## Problem to work on:
Please update the stretch of the listing from the line containing "The image size is (609, 278)." through the end, replacing "chart" with "graph" and leaving everything else unchanged. Give back only those lines, without the pictures.

Start

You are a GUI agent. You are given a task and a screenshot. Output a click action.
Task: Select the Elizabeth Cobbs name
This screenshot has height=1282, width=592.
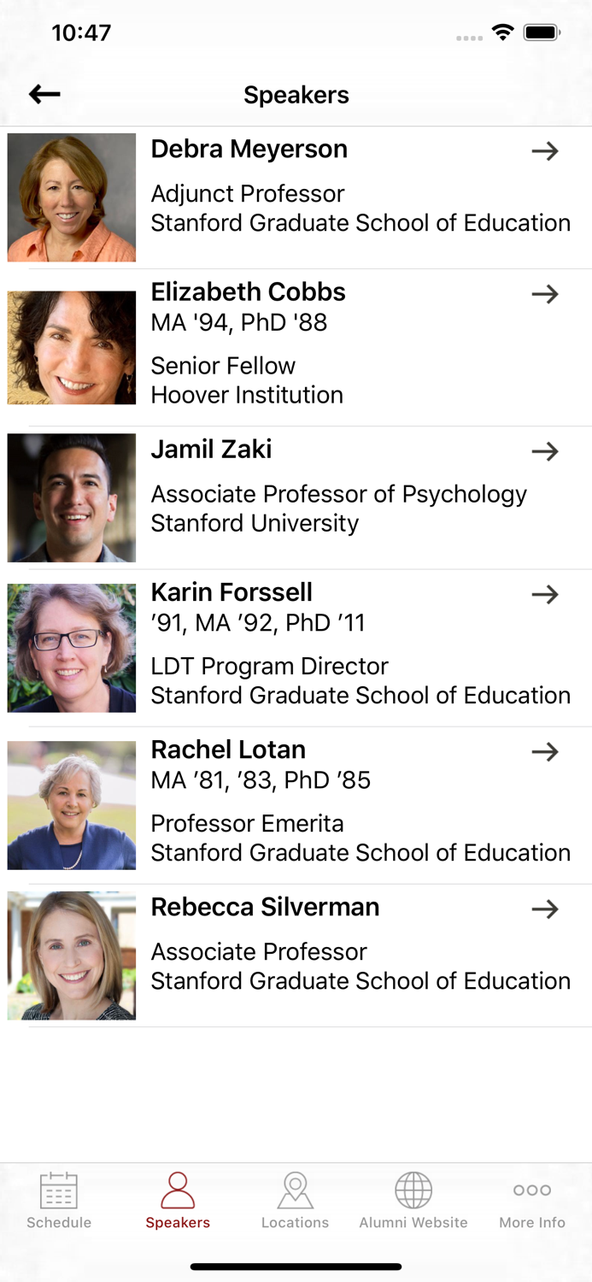249,292
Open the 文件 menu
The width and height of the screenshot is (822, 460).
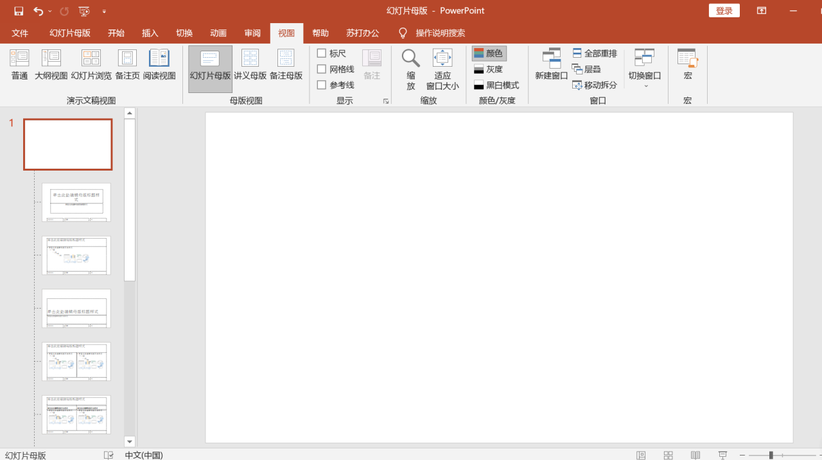[20, 33]
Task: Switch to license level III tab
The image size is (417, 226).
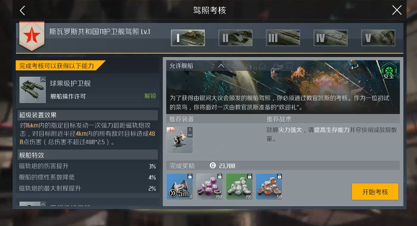Action: point(283,38)
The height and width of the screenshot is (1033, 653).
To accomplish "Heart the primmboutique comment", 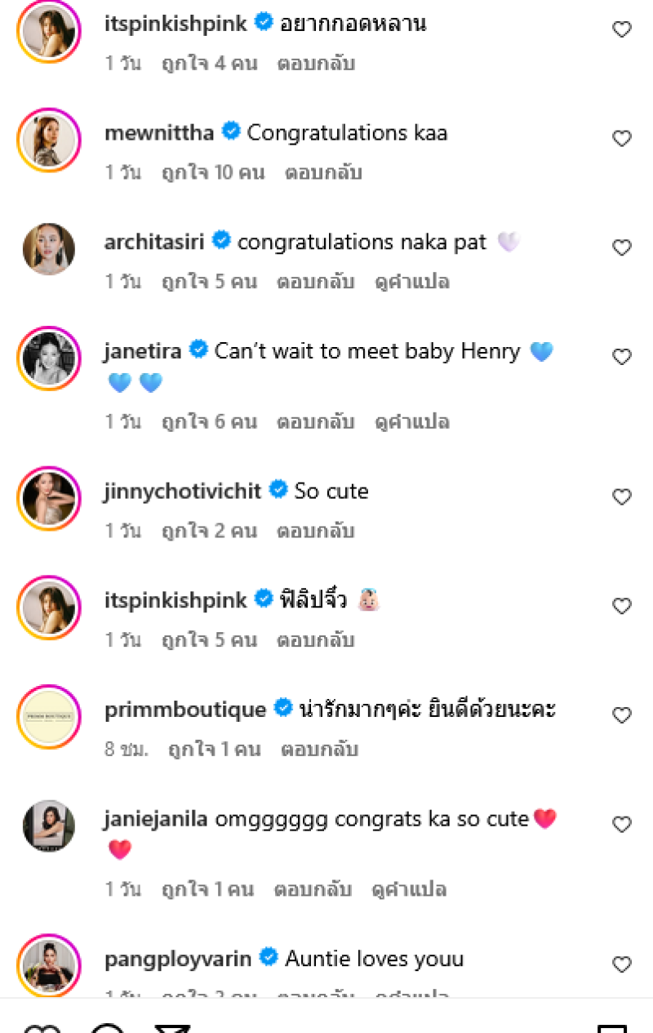I will tap(622, 715).
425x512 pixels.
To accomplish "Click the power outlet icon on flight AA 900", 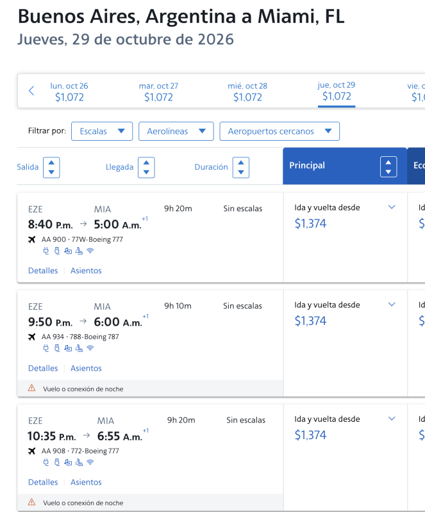I will click(46, 251).
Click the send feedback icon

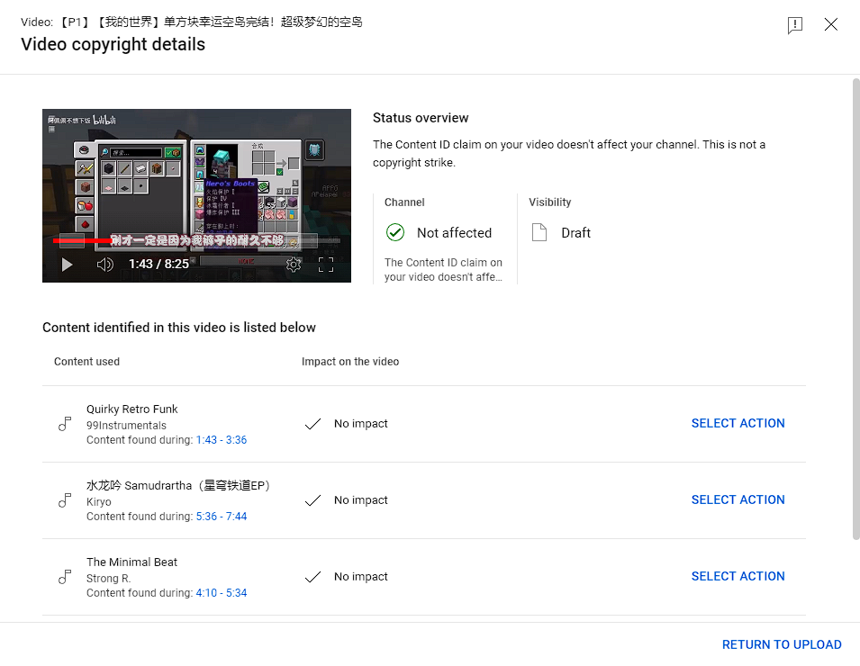coord(794,25)

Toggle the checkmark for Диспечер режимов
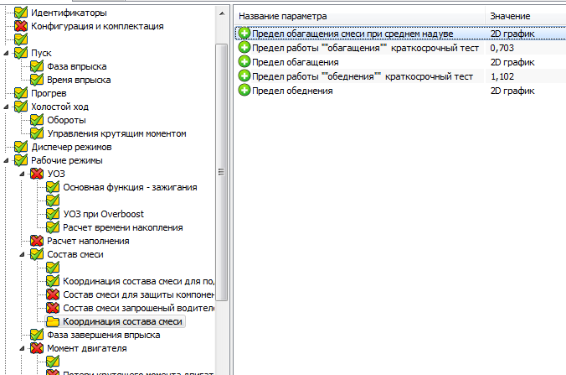[21, 147]
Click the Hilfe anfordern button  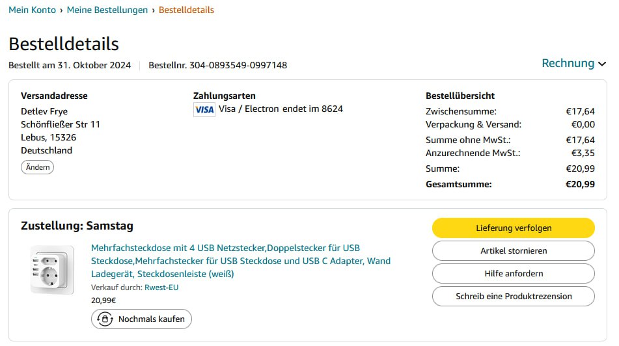pyautogui.click(x=513, y=273)
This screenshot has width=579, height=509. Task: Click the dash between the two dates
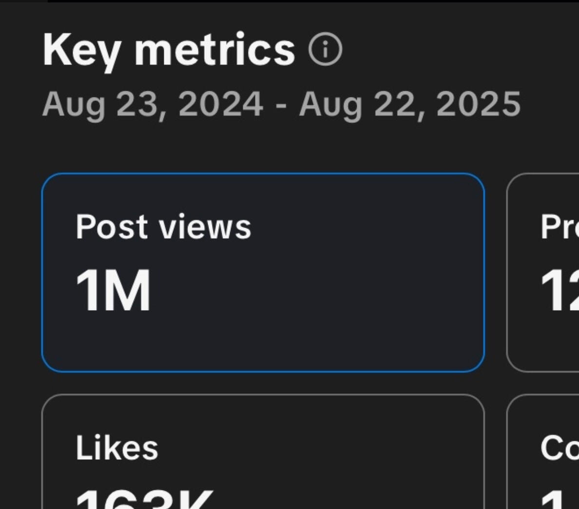[281, 105]
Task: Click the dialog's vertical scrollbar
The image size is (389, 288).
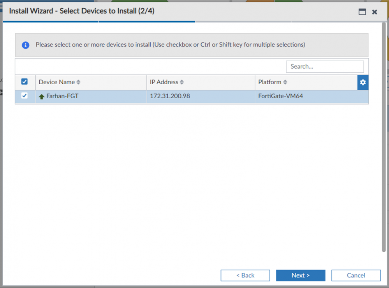Action: click(384, 137)
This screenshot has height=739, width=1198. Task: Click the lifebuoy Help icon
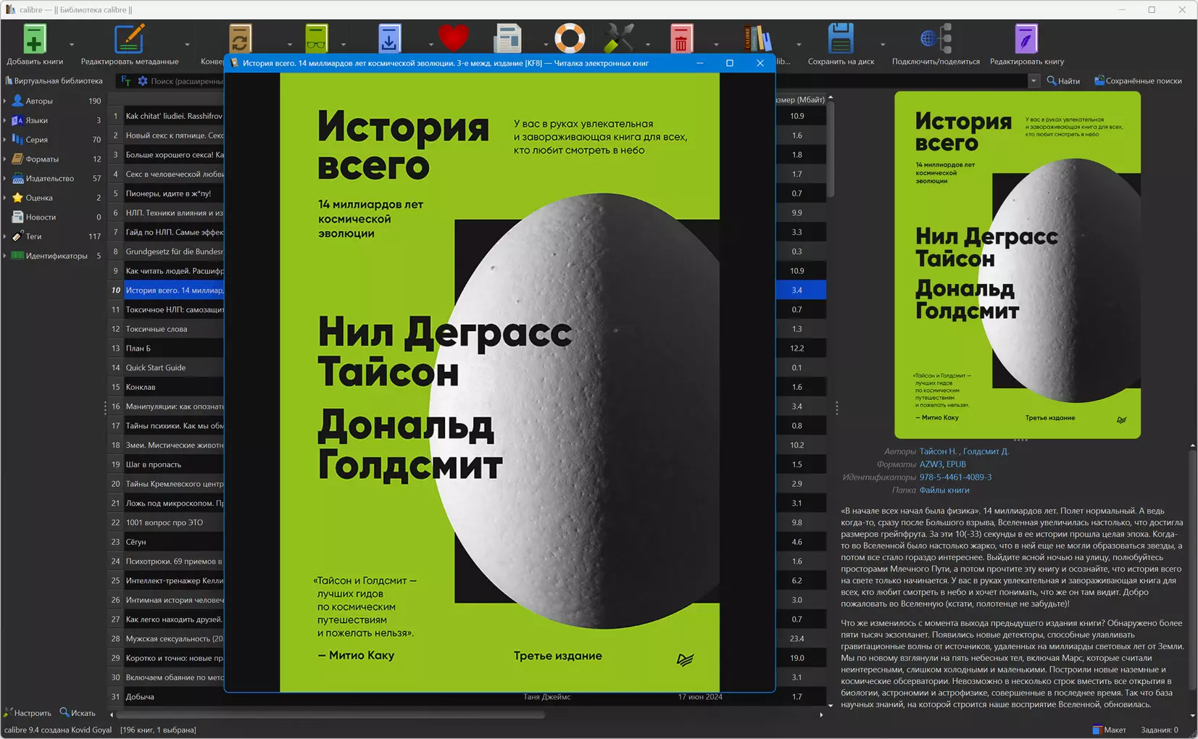coord(570,39)
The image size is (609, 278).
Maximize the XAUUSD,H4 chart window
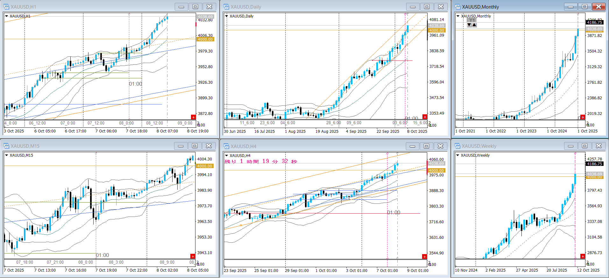(x=426, y=146)
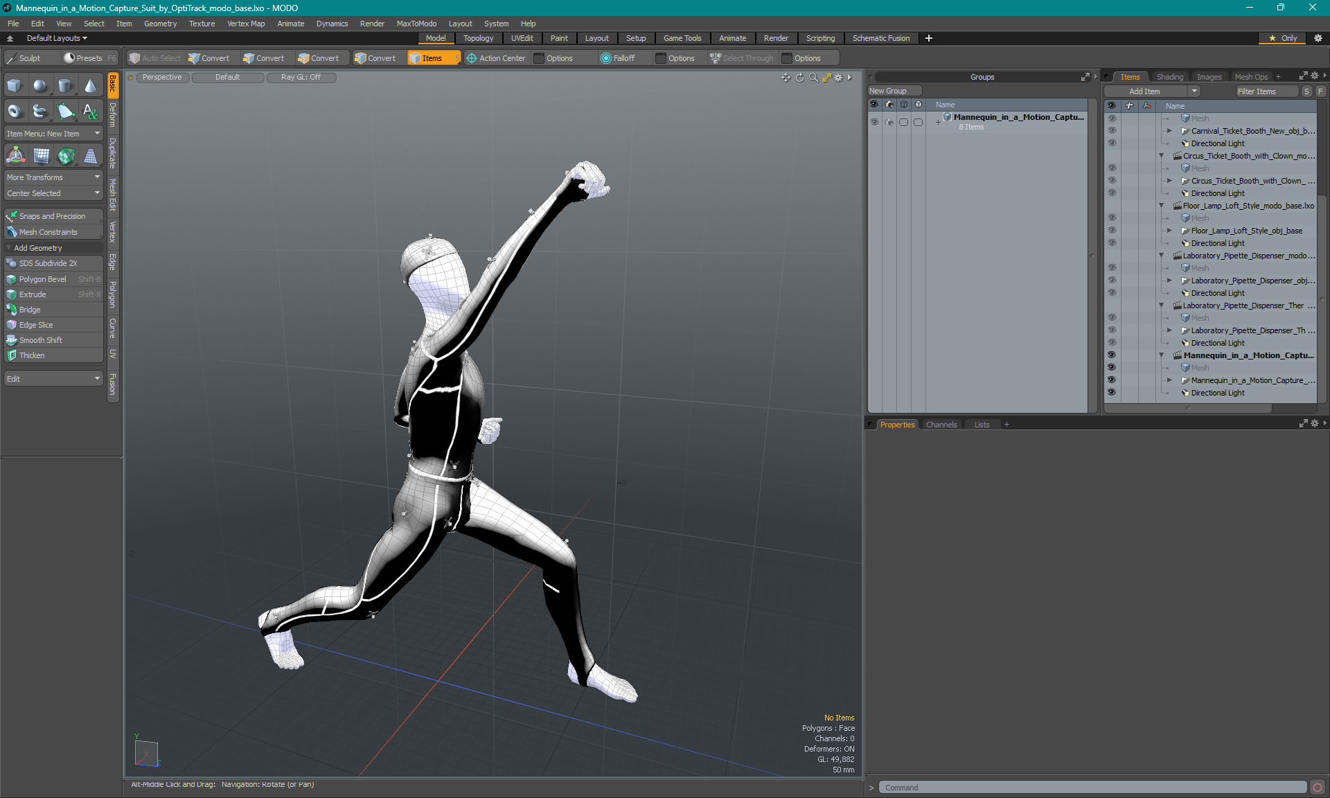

End

## Answer to the task:
The image size is (609, 278).
Maximize the XAUUSD,H4 graph window
(x=426, y=146)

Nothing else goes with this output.